**Document section:**
** BEGIN **

[SPARK-48589][SQL][SS] Add option snapshotStartBatchId and snapshotPartitionId to state data source
What changes were proposed in this pull request?
This PR defines two new options, snapshotStartBatchId and snapshotPartitionId, for the existing state reader. Both of them should be provided at the same time.
- When there is no snapshot file at
snapshotStartBatch(note there is an off-by-one issue between version and batch Id), throw an exception. - Otherwise, the reader should continue to rebuild the state by reading delta files only, and ignore all snapshot files afterwards.
- Note that if a
batchIdoption is already specified. That batchId is the ending batchId, we should then end at that batchId. - This feature supports state generated by HDFS state store provider and RocksDB state store provider with changelog checkpointing enabled. It does not support RocksDB with changelog disabled which is the default for RocksDB.
Why are the changes needed?
Sometimes when a snapshot is corrupted, users want to bypass it when reading a later state. This PR gives user ability to specify the starting snapshot version and partition. This feature can be useful for debugging purpose.
Does this PR introduce any user-facing change?
No.
How was this patch tested?
Created test cases for testing edge cases for the input of new options. Created test for the new public function replayReadStateFromSnapshot. Created integration test for the new options against four stateful operators: limit, aggregation, deduplication, stream-stream join. Instead of generating states within the tests which is unstable, I prepare golden files for the integration test.
Was this patch authored or co-authored using generative AI tooling?
No.
Is there necessity to add an end-to-end test for the options? If so, I can create another PR. The way to construct it is probably by sleeping for a sufficiently long time for maintenance task to run. @anishshri-db @HeartSaVioR
@WweiL Tagging myself so it shows on my dashboard
Failure seems related to the error class related changes ?
As a summary to the above conversation, I will refactor the code based on the guideline that the APIs added by this feature should not be used by streaming queries. Therefore, it should be isolated from current code in terms of function names and logics.
Thanks for all the careful checks by @HeartSaVioR @anishshri-db @WweiL. This PR is ready to merge.
Thanks! Merging to master.

** END **

**Data entries:**
** BEGIN **

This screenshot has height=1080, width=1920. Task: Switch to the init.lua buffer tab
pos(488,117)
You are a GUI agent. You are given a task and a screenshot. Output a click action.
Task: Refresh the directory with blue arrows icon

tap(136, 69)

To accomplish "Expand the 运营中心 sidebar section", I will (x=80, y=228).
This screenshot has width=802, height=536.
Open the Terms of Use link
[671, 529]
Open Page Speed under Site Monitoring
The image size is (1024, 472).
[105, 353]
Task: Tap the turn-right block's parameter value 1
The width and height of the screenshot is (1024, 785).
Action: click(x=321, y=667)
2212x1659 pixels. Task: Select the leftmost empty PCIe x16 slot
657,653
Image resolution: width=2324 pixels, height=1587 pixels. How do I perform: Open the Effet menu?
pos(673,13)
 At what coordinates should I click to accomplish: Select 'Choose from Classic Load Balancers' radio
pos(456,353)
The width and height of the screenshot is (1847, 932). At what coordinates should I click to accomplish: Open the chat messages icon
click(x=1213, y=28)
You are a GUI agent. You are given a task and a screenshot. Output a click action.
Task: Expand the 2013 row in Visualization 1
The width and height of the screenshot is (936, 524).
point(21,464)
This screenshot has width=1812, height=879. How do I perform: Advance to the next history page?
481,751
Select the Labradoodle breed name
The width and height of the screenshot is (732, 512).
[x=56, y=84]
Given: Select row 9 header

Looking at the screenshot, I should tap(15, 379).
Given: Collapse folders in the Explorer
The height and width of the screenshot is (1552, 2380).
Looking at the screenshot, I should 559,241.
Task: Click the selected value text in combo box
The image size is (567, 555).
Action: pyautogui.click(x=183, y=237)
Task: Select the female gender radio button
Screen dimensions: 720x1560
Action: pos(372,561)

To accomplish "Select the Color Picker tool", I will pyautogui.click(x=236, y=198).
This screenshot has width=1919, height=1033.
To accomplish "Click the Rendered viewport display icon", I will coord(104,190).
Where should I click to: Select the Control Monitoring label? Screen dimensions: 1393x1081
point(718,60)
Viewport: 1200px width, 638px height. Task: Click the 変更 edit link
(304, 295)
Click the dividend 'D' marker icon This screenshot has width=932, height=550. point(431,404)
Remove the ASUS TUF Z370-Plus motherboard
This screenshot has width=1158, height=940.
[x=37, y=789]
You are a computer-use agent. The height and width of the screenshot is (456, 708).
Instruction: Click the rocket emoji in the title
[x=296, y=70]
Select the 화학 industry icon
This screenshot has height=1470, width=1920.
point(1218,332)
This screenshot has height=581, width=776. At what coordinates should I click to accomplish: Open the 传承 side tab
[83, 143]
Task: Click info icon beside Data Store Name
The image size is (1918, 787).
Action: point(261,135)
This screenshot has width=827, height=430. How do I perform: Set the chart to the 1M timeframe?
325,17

** END **

**Problems to work on:**
• A. According to the pull request, which four stateful operators does the integration test for the new options cover?
• B. Translate this sentence from the pull request into Spanish: "Sometimes when a snapshot is corrupted, users want to bypass it when reading a later state."
• C. Repeat the part of the pull request that begins at the words "Sometimes when a" and stops after the words "generative AI tooling?".

**Exercise answers:**
• A. Limit, aggregation, deduplication, and stream-stream join.

• B. A veces, cuando una instantánea está dañada, los usuarios quieren omitirla al leer un estado posterior.

• C.
Sometimes when a snapshot is corrupted, users want to bypass it when reading a later state. This PR gives user ability to specify the starting snapshot version and partition. This feature can be useful for debugging purpose.
Does this PR introduce any user-facing change?
No.
How was this patch tested?
Created test cases for testing edge cases for the input of new options. Created test for the new public function replayReadStateFromSnapshot. Created integration test for the new options against four stateful operators: limit, aggregation, deduplication, stream-stream join. Instead of generating states within the tests which is unstable, I prepare golden files for the integration test.
Was this patch authored or co-authored using generative AI tooling?